D’abord, je propose une critique de la dichotomie « science contre militantisme » en cause dans le débat Hacking/Kendler. Ensuite, je montre comment la perspective des personnes autistes a permis aux scientifiques de corriger des hypothèses problématiques et d’explorer des pistes plus prometteuses pour comprendre l’autisme. Par cette réflexion, je soutiens que la prise en considération de la perspective des personnes autistes dans la recherche scientifique est nécessaire pour parvenir à une compréhension scientifiquement valide de ce qu’est l’autisme. La compatibilité des deux perspectives est souhaitable pour une meilleure compréhension de l’autisme.

1. Le point de vue des « p-c-a » contre l’approche scientifique : une fausse dichotomie

1.1 Les termes du débat

Dans son texte « Sur le ratio entre science et militantisme dans la construction de l’autisme », Ian Hacking[4] avance que la conception de l’autisme provient presque exclusivement des discours militants et très peu des découvertes scientifiques. Il propose un ratio respectif de 99 pour 1, « sensationnaliste » de son aveu même. Hacking soutient cette thèse à l’aide de données concernant les mouvements militants des dernières décennies. Il montre la place prédominante que les personnes autistes occupent dans la recherche sur l’autisme et indique que cette proportion est unique en son genre en psychiatrie. Il mentionne par ailleurs les discours très médiatisés et politiquement très influents des nombreux groupes de soutien, de parent·e·s, d’aidant·e·s et de gens proches de personnes autistes qui dénoncent parfois la pathologisation et la perception de l’autisme comme une maladie. Il invoque également l’hétérogénéité de l’autisme, les changements de définitions, ainsi que la méconnaissance de ses causes, comme preuves de la particularité de cette catégorie de trouble psychiatrique et de son manque de validité sur le plan scientifique.

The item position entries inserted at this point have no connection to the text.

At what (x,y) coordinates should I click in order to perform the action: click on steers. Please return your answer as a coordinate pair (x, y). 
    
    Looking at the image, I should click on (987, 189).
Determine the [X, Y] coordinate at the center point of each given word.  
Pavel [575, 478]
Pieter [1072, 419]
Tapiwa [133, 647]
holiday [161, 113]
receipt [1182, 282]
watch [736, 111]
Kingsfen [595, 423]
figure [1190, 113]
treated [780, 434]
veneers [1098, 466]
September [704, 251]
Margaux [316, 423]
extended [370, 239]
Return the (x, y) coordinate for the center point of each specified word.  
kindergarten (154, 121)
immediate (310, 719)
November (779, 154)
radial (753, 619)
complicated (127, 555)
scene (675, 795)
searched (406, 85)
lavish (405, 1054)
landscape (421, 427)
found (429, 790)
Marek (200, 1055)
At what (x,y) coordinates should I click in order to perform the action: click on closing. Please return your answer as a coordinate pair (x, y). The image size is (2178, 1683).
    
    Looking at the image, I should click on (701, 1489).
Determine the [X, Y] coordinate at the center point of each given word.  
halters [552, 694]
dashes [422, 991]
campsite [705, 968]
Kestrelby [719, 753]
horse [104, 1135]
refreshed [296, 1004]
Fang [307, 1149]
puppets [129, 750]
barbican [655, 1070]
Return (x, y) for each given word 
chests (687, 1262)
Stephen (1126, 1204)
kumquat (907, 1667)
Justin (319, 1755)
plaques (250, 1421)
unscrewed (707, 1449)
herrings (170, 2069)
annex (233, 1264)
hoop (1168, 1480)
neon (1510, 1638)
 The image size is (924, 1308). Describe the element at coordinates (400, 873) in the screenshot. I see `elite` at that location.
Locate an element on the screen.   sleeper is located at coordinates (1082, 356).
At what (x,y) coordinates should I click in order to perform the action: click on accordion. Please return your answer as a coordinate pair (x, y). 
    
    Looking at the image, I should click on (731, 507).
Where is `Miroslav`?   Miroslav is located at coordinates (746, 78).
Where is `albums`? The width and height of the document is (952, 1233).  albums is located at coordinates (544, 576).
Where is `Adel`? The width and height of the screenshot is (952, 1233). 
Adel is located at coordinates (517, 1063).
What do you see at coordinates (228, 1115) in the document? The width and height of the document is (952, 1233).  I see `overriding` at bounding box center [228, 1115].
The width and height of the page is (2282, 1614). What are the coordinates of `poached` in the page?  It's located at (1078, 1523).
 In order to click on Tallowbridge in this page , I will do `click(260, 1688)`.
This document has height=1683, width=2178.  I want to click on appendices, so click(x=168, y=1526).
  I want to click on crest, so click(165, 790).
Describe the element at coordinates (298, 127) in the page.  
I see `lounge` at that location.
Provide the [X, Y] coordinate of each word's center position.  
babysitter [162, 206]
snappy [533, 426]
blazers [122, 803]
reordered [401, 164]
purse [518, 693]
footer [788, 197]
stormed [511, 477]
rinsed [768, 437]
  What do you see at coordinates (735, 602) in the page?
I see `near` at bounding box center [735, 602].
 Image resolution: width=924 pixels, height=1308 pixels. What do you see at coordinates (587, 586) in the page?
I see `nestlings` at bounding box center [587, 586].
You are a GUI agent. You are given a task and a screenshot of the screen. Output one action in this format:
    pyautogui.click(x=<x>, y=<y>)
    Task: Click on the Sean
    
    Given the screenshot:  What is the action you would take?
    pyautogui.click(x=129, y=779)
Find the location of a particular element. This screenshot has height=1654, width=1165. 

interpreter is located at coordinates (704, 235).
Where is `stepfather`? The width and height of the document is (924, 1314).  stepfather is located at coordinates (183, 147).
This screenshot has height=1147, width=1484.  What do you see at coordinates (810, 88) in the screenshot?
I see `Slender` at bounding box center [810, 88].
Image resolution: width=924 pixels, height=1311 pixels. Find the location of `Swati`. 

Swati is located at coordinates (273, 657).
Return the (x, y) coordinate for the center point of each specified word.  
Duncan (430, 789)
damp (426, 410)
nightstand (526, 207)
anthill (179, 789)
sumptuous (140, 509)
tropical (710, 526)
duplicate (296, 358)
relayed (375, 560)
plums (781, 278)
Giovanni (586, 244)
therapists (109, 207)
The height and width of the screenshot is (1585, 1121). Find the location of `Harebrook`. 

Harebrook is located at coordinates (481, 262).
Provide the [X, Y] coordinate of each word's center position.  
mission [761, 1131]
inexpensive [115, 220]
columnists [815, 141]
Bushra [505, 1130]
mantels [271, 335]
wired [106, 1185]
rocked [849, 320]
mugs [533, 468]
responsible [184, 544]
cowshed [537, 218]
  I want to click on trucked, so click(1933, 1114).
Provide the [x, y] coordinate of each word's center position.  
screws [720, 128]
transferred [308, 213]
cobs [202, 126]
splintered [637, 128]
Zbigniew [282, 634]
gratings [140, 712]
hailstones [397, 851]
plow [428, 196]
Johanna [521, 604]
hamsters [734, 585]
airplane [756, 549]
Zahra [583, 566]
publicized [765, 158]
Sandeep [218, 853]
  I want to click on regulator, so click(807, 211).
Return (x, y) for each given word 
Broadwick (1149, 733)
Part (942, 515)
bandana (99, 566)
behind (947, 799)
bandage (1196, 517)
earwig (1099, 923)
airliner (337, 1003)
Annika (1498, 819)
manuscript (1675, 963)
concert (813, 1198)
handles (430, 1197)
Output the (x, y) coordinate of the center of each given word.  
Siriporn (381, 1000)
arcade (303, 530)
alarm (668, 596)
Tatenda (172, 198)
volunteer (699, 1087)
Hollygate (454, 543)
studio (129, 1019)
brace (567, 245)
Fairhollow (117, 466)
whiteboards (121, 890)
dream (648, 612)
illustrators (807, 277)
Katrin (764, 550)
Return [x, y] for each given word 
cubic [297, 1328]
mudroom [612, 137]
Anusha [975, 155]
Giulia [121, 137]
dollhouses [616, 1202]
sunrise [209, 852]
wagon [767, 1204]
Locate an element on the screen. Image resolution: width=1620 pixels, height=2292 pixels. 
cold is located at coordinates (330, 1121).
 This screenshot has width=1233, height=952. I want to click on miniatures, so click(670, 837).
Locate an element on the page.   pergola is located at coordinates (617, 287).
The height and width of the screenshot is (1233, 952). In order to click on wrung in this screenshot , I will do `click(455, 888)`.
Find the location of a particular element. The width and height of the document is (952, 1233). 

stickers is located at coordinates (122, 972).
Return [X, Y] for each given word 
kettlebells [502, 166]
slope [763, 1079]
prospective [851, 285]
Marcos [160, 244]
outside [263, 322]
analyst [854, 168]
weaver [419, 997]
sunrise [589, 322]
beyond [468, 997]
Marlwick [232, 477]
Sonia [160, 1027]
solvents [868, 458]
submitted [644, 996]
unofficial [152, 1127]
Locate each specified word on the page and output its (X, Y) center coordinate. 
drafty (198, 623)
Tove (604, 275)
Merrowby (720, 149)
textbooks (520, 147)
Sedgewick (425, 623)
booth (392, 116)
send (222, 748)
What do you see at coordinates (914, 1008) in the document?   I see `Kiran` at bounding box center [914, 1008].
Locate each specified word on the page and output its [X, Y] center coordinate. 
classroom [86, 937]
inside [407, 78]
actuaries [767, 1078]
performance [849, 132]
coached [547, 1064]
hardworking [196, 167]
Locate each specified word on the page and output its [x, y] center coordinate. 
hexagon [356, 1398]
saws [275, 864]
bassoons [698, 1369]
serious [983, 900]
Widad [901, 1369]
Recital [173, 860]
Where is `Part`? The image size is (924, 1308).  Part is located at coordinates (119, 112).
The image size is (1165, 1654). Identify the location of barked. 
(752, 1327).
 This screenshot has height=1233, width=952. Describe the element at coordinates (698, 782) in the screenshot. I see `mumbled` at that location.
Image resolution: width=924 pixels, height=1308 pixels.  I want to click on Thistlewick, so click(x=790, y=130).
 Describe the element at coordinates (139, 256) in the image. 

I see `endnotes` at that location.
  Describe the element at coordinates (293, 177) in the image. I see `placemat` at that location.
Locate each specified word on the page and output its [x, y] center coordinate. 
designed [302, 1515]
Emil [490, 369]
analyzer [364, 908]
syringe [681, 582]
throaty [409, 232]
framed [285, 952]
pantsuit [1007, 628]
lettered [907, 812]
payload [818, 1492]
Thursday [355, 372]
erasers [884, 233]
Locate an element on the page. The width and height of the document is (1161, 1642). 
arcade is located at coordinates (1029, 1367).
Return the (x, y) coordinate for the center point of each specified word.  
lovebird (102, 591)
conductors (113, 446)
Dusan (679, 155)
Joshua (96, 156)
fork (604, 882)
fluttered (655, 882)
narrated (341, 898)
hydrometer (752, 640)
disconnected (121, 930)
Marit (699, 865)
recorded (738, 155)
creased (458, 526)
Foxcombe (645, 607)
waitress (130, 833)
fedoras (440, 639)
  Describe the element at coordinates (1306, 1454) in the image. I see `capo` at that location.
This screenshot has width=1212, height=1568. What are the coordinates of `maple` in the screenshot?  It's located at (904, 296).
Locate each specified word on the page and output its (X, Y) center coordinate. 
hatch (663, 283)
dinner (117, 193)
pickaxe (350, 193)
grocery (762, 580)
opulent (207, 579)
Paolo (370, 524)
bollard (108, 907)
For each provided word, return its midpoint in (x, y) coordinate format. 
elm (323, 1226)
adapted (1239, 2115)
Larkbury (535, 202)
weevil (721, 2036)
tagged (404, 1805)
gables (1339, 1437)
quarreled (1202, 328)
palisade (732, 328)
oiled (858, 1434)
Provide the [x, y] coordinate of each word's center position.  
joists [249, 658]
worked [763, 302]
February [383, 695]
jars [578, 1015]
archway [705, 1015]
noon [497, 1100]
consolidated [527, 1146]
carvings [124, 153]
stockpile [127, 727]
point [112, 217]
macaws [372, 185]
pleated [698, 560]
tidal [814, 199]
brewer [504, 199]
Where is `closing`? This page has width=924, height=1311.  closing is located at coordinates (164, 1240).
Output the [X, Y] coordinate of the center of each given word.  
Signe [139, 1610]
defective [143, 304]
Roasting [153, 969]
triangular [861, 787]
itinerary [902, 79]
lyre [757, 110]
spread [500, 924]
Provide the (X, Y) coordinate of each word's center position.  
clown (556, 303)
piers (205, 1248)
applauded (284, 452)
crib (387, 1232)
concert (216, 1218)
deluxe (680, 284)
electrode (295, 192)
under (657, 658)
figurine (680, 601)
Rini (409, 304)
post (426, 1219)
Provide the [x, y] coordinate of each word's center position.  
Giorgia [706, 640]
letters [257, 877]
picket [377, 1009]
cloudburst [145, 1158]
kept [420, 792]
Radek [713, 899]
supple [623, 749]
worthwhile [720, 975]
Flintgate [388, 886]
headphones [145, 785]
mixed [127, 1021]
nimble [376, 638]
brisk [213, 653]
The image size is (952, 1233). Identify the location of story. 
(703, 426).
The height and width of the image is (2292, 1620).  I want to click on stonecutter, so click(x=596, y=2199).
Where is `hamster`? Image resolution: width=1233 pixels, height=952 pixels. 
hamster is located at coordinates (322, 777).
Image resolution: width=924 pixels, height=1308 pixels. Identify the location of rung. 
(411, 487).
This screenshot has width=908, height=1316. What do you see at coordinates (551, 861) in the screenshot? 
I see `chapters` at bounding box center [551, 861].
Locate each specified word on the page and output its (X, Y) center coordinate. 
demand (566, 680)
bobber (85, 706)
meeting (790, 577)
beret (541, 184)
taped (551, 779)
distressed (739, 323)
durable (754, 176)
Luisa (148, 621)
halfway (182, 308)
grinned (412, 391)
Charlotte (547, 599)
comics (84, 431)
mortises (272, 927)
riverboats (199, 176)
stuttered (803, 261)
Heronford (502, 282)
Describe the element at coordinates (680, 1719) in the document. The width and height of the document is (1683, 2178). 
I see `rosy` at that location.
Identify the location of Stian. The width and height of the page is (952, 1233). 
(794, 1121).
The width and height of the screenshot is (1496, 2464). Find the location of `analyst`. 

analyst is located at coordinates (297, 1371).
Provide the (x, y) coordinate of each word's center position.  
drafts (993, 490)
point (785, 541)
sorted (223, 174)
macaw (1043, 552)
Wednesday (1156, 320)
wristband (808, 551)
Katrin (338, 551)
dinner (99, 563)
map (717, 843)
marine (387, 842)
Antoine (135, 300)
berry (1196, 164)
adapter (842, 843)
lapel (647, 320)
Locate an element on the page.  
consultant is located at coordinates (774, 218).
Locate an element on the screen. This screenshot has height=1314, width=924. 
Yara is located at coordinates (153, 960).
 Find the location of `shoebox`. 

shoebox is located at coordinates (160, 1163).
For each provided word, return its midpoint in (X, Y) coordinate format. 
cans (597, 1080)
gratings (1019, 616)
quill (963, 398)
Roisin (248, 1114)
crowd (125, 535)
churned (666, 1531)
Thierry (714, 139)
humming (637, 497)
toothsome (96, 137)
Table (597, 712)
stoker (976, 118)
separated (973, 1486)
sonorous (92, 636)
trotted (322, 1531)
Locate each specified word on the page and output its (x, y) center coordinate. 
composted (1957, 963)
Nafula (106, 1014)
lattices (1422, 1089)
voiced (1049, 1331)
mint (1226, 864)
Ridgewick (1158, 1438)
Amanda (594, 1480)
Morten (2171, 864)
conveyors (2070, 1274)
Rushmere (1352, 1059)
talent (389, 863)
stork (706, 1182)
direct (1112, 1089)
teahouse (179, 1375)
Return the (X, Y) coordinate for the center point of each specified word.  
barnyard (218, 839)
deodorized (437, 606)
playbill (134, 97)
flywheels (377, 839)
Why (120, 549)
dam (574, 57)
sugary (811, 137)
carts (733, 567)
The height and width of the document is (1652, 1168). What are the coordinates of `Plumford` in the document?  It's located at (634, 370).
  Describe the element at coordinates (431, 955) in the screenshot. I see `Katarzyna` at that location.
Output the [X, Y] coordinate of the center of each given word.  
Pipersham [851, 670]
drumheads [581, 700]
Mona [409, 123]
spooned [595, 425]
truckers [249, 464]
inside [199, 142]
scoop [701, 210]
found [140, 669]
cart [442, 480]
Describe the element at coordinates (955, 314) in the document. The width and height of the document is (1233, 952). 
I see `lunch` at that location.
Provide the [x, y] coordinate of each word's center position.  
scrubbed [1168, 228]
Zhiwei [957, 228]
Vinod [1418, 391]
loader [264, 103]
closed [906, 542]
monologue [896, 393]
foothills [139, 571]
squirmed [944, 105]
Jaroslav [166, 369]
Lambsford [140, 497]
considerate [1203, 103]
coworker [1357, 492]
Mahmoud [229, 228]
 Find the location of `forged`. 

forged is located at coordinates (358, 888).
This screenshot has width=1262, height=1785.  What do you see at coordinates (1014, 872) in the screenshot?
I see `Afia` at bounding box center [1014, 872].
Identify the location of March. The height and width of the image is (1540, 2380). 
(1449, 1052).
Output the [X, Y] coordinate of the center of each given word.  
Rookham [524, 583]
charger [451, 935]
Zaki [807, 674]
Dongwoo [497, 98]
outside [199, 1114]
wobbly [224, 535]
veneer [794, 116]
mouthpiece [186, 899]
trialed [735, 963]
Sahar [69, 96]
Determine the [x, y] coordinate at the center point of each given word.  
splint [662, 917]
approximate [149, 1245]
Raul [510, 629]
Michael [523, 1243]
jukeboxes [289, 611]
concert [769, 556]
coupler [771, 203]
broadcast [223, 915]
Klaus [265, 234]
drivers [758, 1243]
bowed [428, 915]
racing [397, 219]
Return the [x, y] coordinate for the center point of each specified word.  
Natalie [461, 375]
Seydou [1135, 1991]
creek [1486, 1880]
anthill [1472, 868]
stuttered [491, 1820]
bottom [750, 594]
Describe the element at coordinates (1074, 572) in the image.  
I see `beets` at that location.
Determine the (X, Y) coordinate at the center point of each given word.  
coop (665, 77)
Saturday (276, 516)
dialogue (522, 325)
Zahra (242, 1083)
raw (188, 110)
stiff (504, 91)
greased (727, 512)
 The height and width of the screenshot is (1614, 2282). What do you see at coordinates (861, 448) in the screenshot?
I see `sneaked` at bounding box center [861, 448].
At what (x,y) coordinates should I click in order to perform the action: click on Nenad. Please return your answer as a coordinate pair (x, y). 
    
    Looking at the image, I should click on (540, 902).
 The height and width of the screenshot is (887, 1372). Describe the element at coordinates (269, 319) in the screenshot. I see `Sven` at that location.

Dans sa réponse, « Le façonnement de l’autisme et des autres troubles psychiatriques : Une perspective alternative »,[5] Kennet Kendler s’oppose à la thèse de Hacking et suggère, au contraire, que la compréhension de l’autisme provient en grande partie du milieu scientifique. Il indique que les changements apportés en 2013 dans la catégorie clinique de l’autisme n’ont montré qu’une proportion de 6,6 % de personnes autistes ou proches d’une personne autiste et avance que ces changements constituent un « façonnement » (shaping) substantiel de la catégorie, « façonnement » auquel se sont d’ailleurs opposés un nombre important de militant·e·s ayant alors un diagnostic du syndrome d’Asperger. Il nuance aussi l’aspect exceptionnel mis en avant par Hacking en ce qui concerne le rôle de facteurs socioculturels dans le façonnement des notions sur l’autisme en décrivant le rôle des personnes souffrant d’un syndrome de stress post-traumatique dans la création de la catégorie TSPT ainsi que celui des militants gais dans le retrait de l’homosexualité du DSM. Le façonnement des connaissances sur l’autisme n’est donc pas moins déterminé par la science que ne l’a été la compréhension d’autres catégories étudiées en psychiatrie. Et les revendications des militant.e.s, nous rappelle-t-il, ne sont pas nécessairement opposées à la clinique et à la psychiatrie. Qui, de Hacking ou de Kendler, a raison ? Il est en fait impossible de répondre à cette question sans la reformuler.

Le débat auquel se livrent Hacking et Kendler fait appel à une terminologie à la fois vague et problématique sur plusieurs points. On note une première confusion dans le concept de p-c-a, que je décris dans la partie suivante. Cette confusion implique que le ratio soit pour le moins insignifiant. Le second terme qui nécessiterait une précision pour répondre à la question du ratio, est celui de « façonnement ». Kendler lui-même s’interroge sur cette notion, mais ne propose pas d’examiner le concept plus avant. Il semble l’entendre au sens d’une compréhension contemporaine ou générale. J’analyse maintenant ces deux difficultés.

1.1.1 « P-c-a » ou connaissance des personnes concernées : une confusion qui tend vers l’injustice

En premier lieu, le qualificatif « personnellement lié à une personne autiste », ou « p-c-a », proposé par Hacking, est censé englober à la fois les personnes autistes et les celles qui les côtoient, qu’il s’agisse de l’entourage, des aidant·e·s, ou des personnes impliquées d’une manière ou d’une autre dans la vie de personnes autistes. En ce qui concerne les liens personnels, la frontière entre les liens de thérapeutes, de travailleurs sociaux ou de travailleuses sociales jouant un rôle dans la vie des personnes autistes peut se révéler ambiguë.[6]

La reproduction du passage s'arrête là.